● Consigne:
Répondez aux questions suivantes d'après l'article sur la « révolution agricole » :
(a) Selon l'article, à quelle période la véritable « révolution agricole » a-t-elle eu lieu ?
(b) En 1750, quelle part des terres arables anglaises est encore constituée de terres partagées ?
(c) Jusqu'en 1830 au moins, de combien la rente est-elle supérieure sur les terres privatisées ?

● Texte fourni:

--------

[article] in L'Histoire > N° 494 (Avril 2022) . - p. 70-71 Titre : | Feuilleton - Les nouveaux chantiers de l'histoire économique : 8. Introuvable « révolution agricole » | Type de document : | Livres, articles, périodiques | Auteurs : | Alessandro Stanziani, Auteur | Année de publication : | 2022 | Article en page(s) : | p. 70-71 | Langues : | Français (fre) | Mots-clés : | économique agricole révolution verte semences | Note de contenu : | La véritable révolution agricole a eu lieu au milieu du XXe siècle. Reste à faire, plaide Alessandro Stanziani, une révolution réellement « verte ».
Au début du XXe siècle, les historiens ont introduit l'idée d'une « révolution agricole » pour décrire l'essor des rendements et des surfaces labourées en Europe au XVIIIe et au début du XIXe siècle. Par la suite, Braudel puis maints autres auteurs ont replacé cette évolution dans la longue durée tout en prenant en compte d'autres configurations régionales (Asie, Afrique, Amérique latine), ce qui a permis de montrer que la véritable « révolution agricole », désormais qualifiée de « révolution verte », avait plutôt été le fait de la seconde moitié du XXe siècle.
Malgré un héritage intellectuel important dans cette direction, c'est surtout depuis les années 2000 que cette question des modalités et temporalités des transformations agricoles est réévaluée à l'aune d'une injonction pressante : comment nourrir une population mondiale en expansion tout en préservant la planète ? Revenir sur l'histoire de la « révolution agricole » permet d'apporter des éléments de réponse, en mettant en lumière des choix productifs plus divers qu'on ne le pense généralement.
Un long processus
Ainsi, on a longtemps expliqué la hausse de la production et des rendements agricoles au XVIIIe siècle par la déforestation et la privatisation des terres, ainsi que la fumure permise par la suppression de la jachère, les plantes fourragères et donc l'élevage. L'Angleterre était considérée comme précurseur de cette modernité économique. Or on sait aujourd'hui que la privatisation y a surtout eu lieu au XVIIe siècle et après 1830 ; en 1750, le quart des terres arables est encore constitué de terres partagées. De plus, jusqu'en 1830 au moins, la productivité n'est guère plus élevée sur les terres privatisées que sur les terres communes, contrairement à la rente, qui y est supérieure de 40 %. La privatisation s'est donc traduite par une concentration des richesses plutôt que par une hausse de la productivité.
On sait en revanche que les terres partagées, souvent décriées par les promoteurs du « progrès agricole », permettaient de réduire le risque face à l'aléa climatique sans empêcher l'innovation ; seulement, elles l'orientaient en fonction des besoins qui n'étaient pas ceux des rentiers et des propriétaires, mais plutôt des cultivateurs et des consommateurs. Elles agissaient ainsi comme une forme d'assurance sociale.

--------

● Entrées du corpus:
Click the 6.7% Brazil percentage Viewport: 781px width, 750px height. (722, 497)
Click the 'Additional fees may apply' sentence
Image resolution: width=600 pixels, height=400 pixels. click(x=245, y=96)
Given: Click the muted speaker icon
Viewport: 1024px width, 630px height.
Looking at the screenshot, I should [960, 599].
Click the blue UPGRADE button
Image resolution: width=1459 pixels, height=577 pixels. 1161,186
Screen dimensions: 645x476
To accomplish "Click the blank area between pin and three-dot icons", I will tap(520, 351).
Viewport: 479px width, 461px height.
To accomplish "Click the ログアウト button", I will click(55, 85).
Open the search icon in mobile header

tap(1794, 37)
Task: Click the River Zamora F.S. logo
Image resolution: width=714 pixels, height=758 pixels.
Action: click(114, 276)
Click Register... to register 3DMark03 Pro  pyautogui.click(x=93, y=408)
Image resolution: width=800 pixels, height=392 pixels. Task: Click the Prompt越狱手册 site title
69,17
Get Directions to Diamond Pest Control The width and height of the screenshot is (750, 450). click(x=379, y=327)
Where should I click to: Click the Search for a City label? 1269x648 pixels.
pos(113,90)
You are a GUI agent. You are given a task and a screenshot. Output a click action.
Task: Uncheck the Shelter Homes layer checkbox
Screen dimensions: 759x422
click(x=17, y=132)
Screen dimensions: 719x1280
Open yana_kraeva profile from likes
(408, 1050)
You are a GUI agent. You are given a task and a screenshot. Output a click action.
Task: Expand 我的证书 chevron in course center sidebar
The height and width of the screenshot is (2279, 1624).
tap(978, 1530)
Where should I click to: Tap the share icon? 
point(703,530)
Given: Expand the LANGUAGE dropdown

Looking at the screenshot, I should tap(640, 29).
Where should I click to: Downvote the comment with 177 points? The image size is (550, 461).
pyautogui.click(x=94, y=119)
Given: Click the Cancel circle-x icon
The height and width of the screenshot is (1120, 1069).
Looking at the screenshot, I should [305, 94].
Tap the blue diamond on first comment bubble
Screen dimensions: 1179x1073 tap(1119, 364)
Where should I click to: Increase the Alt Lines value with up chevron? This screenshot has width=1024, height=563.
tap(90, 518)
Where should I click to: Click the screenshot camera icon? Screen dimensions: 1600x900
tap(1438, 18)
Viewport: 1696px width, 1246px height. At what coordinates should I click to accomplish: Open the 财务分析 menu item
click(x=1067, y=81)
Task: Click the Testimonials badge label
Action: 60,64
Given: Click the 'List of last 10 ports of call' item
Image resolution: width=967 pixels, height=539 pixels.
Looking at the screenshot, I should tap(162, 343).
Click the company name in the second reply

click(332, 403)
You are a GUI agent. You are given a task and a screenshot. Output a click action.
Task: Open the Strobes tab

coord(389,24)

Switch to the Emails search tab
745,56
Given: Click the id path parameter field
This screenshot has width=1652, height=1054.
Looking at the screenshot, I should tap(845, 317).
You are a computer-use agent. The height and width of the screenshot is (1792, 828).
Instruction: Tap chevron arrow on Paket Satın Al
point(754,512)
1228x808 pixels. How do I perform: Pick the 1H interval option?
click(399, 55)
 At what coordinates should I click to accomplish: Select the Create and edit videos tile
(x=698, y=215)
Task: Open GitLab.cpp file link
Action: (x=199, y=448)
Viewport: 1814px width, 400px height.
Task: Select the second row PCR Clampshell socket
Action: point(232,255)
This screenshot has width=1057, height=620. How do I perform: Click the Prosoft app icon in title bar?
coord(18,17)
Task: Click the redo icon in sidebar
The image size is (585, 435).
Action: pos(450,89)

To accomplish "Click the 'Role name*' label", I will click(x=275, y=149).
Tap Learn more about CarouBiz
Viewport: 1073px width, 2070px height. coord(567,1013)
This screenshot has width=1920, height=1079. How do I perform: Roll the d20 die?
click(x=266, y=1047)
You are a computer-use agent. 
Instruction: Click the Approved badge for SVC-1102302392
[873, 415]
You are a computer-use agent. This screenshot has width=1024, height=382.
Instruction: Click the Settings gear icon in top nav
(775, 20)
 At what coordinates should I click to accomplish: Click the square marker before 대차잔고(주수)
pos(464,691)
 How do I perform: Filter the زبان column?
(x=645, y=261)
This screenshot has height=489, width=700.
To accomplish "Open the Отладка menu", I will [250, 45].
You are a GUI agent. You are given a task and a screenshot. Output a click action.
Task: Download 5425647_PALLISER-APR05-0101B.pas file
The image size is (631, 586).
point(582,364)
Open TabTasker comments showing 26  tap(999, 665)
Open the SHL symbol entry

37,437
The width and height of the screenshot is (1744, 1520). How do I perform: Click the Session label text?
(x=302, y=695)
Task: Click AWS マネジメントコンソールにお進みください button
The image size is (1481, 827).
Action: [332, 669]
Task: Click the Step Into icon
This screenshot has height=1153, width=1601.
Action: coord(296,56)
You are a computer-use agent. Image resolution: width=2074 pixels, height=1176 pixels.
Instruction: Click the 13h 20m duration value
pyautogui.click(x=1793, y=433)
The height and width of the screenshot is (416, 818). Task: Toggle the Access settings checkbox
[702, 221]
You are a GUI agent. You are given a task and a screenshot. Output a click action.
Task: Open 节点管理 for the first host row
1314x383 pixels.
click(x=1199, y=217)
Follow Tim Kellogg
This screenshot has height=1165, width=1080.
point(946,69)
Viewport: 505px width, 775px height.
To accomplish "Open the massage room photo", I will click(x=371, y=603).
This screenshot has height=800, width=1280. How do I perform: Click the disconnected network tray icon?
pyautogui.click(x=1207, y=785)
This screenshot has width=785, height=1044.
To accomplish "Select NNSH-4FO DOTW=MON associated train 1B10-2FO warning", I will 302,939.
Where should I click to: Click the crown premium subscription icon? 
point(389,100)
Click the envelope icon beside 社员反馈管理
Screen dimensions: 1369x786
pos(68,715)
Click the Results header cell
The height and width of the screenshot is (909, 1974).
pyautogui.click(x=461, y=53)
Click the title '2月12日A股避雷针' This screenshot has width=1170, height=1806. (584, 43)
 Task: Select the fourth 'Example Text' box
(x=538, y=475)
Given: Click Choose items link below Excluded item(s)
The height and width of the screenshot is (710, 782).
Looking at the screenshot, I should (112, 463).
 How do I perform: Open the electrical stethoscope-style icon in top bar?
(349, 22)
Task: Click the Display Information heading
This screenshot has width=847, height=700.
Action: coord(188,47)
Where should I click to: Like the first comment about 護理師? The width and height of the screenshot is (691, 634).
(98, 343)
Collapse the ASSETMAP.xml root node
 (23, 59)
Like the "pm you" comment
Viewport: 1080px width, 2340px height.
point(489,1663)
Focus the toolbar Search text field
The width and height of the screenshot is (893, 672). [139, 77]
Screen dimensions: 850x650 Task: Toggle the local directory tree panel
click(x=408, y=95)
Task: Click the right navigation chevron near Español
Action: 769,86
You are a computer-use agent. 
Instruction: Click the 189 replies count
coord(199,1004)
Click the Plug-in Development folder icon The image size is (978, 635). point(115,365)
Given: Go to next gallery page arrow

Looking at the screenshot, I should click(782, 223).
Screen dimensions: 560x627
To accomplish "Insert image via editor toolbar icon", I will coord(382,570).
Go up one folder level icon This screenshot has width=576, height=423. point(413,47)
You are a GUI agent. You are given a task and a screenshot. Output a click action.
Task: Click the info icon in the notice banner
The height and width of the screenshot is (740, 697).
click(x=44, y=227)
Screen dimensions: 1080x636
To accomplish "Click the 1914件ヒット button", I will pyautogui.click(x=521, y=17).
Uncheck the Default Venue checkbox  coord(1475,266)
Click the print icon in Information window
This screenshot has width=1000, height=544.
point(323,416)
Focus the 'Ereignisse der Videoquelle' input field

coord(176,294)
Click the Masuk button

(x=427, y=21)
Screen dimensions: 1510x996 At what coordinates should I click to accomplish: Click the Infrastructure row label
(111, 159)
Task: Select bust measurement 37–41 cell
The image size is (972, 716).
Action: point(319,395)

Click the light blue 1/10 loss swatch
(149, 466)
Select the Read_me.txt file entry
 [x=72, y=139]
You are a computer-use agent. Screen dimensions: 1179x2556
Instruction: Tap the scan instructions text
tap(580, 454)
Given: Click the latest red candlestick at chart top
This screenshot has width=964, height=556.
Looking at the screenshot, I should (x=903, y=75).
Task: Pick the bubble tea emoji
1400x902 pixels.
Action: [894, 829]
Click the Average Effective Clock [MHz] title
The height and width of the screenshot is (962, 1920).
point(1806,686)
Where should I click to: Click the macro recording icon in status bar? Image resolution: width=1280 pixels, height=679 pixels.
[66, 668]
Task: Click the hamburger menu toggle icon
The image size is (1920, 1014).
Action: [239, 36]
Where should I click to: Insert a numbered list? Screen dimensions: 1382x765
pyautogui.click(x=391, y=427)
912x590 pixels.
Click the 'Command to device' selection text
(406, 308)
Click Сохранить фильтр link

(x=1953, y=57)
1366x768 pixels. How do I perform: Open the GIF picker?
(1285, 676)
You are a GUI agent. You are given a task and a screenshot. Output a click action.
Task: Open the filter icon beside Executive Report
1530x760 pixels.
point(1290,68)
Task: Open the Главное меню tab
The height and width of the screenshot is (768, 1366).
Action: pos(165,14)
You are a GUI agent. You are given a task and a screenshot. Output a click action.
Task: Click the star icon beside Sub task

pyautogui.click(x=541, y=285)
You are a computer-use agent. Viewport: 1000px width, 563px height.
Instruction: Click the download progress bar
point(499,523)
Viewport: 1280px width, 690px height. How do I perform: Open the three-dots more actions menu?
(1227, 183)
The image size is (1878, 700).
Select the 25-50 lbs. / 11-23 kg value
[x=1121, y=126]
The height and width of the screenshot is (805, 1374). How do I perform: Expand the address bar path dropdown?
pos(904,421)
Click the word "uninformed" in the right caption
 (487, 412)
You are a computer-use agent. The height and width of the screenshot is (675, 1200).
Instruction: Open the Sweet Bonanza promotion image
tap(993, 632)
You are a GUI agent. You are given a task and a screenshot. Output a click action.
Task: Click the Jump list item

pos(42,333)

--------

● Réponse attendue:
(a) Dans la seconde moitié du XXe siècle.
(b) Le quart.
(c) De 40 %.